Имперская мозаика (трилогия) - Олег Маркелов
Шрифт:
Интервал:
Закладка:
— Сэр, означает ли это, что я могу написать рапорт с просьбой о распределении по моему выбору? — взял быка за рога Пип.
— У вас, как у входящего в десятку лучших курсантов курса, есть такое право, лейтенант, — согласно кивнул майор.
— Спасибо, сэр, — гаркнул Ленокс, который в последнее время с упорством маневрового паровоза тянул ситуацию в нужную ему сторону.
— Всегда пожалуйста, лейтенант, — натянуто улыбнулся Рордгт. — Вы честно заслужили эту привилегию. Свободны.
Ленокс, не заставив долго себя уговаривать, бросился писать заветный рапорт. А старший курса, проводив его взглядом, повернулся к шеф-инструктору. — Куда, по-вашему, он попросится?
— Думаю, на передовую. Вряд ли он станет писать рапорт о возвращении на старую базу. Не для того он стал лучшим. У него есть какая-то цель.
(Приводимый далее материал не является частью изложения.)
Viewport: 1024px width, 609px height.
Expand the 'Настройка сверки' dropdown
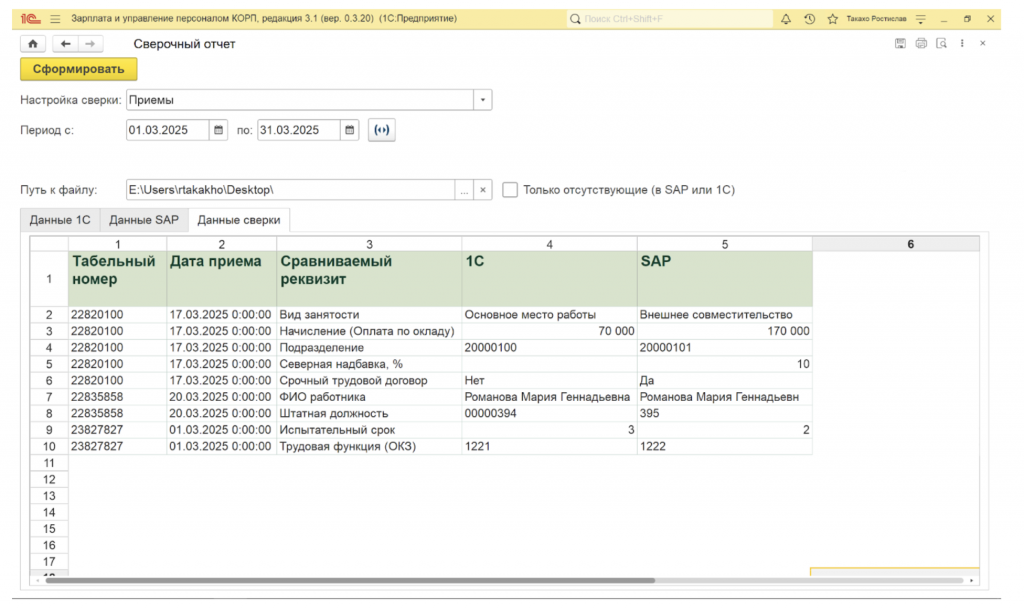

Только я пока не разгадал какая, — ответил тот. — И мне кажется, что эта цель важна только для него самого.
* * *— Господин, к вам Камаев, — произнес сгорбленный слуга, который, казалось, просто жил в состоянии постоянного поклона своему хозяину.
— А что, от Зауэрвальда нет новостей? — поинтересовался Бергштайн, только что вылезший из аппарата общей регенерации, но не чувствовавший в последнее время ощутимого облегчения от этой процедуры, как это было ранее.
— Нет, господин, — ответил слуга, еще ниже сгибаясь в поклоне. — Мне найти его?
— Нет. Пусть занимается своими делами. Раз не идет с докладом, значит, доложить ему пока не о чем. Пусть Камаев пройдет в кабинет. Я сейчас буду.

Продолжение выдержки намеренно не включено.